SB: 2015 wurde dann euer bislang letzter Film vorgestellt.

LF: Das war "Wer rettet wen? Die Krise als Geschäftsmodell". Dieser Film beleuchtet die Ursachen der Finanzkrise und ihre Auswirkungen auf die Zukunft. "Der marktgerechte Mensch" ist quasi eine Fortführung dieses Films.

SB: Für "Der marktgerechte Mensch" habt ihr eine Crowdfunding-Aktion in Gang gesetzt. Gibt es keine öffentlichen Fördermittel, die ihr in Anspruch nehmen könntet?

LF: Nach "Wasser unterm Hammer", "Water Makes Money" und "Wer rettet wen?" ist "Der marktgerechte Mensch" unser vierter Film, den wir mit Crowdfunding finanzieren, nur daß wir dazu Subskription sagen. Der Unterschied ist uns wichtig, weil wir nicht über fremde Plattformen gehen, sondern unser Projekt auf unserer eigenen Webseite vorstellen. Jeder, der 20 Euro und mehr spendet, bekommt nach Fertigstellung des Films eine DVD zugeschickt und kann damit nichtkommerzielle Vorführungen machen.

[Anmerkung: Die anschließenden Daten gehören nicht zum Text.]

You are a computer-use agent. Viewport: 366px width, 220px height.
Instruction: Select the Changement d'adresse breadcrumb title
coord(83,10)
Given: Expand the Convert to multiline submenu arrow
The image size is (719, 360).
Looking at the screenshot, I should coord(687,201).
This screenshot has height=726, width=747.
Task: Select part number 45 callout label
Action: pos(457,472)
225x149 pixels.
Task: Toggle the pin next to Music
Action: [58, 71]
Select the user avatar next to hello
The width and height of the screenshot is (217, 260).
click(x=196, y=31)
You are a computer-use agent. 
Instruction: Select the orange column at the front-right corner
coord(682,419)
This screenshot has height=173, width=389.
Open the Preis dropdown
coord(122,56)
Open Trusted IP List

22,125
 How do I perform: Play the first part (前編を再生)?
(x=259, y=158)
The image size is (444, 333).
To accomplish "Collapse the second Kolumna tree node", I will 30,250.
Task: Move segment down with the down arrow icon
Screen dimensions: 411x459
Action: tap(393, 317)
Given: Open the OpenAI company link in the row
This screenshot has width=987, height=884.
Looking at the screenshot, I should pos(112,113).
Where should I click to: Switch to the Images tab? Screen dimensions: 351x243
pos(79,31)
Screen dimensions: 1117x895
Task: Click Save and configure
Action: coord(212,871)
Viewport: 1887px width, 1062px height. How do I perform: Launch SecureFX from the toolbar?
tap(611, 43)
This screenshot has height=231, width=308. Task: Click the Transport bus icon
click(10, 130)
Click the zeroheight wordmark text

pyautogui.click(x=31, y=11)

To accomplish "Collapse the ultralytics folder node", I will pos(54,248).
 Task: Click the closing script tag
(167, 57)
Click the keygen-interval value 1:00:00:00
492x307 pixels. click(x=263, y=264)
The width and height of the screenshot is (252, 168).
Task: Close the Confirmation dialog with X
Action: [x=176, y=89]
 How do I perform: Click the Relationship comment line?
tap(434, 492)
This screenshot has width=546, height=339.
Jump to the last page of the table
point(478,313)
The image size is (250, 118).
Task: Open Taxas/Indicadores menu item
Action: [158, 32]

Bereits nach dem ersten Projekt haben wir gelernt, daß es nicht nur auf die finanzielle Unterstützung ankommt. Viel wichtiger ist, daß alle, die sich an der Fertigstellung des Films beteiligen, Verantwortung dafür übernehmen, den Film nicht nur selbst zu sehen, sondern ihn auch anderen zu zeigen. Auf diese Weise wird die Thematik in die Breite der Gesellschaft getragen. Das Kino ist natürlich ein starker Impulsgeber, aber dadurch, daß der Film auch in Kneipen, Wohn- und Stadtteilgruppen als auch in Schulen und Universitäten, meistens in Verbindung mit Diskussionen, gezeigt wird, bilden sich häufig auch Bürgerinitiativen, weil die Leute eine Idee davon bekommen, was auf dem Spiel steht. Das ist der eigentliche Wert von Subskription.

SB: Hat es in den Leitmedien Rezensionen über eure Filme gegeben oder hat man euch eher ignoriert?

LF: Eher letzteres. "Bahn unterm Hammer" hatten wir dem Fernsehen angeboten, aber sie wollten nichts davon wissen und haben gesagt: Was interessiert es den Bürger, daß die Bahn an die Börse geht. Aber in dem Moment, als der Film überall in den Kinos lief und Leute Kampagnen gemacht haben, wurde das Thema über Monitor und Tagesthemen plötzlich in die Medien gehoben. Was unsere Filme über die Wasserproblematik anbelangt, hat außer der taz, dem Hamburger Abendblatt und der Süddeutschen Zeitung niemand darüber berichtet. Erst als Veolia gegen "Water Makes Money" einen Prozeß führte, entstand mehr mediale Aufmerksamkeit, aber ansonsten wurde das Thema Privatisierung und Rekommunalisierung von Wasser häufig schlicht vermieden. Das betraf nicht nur unseren Film, sondern eine ganze Reihe von Referenden wie zum Beispiel in Berlin, wo die Offenlegung der Verträge gefordert wurde. Obwohl unsere Filme sehr erfolgreich waren, haben sich die Medien meist nicht eingeklinkt, was aber auch klar ist, denn wir machen die Filme ja kontramedial.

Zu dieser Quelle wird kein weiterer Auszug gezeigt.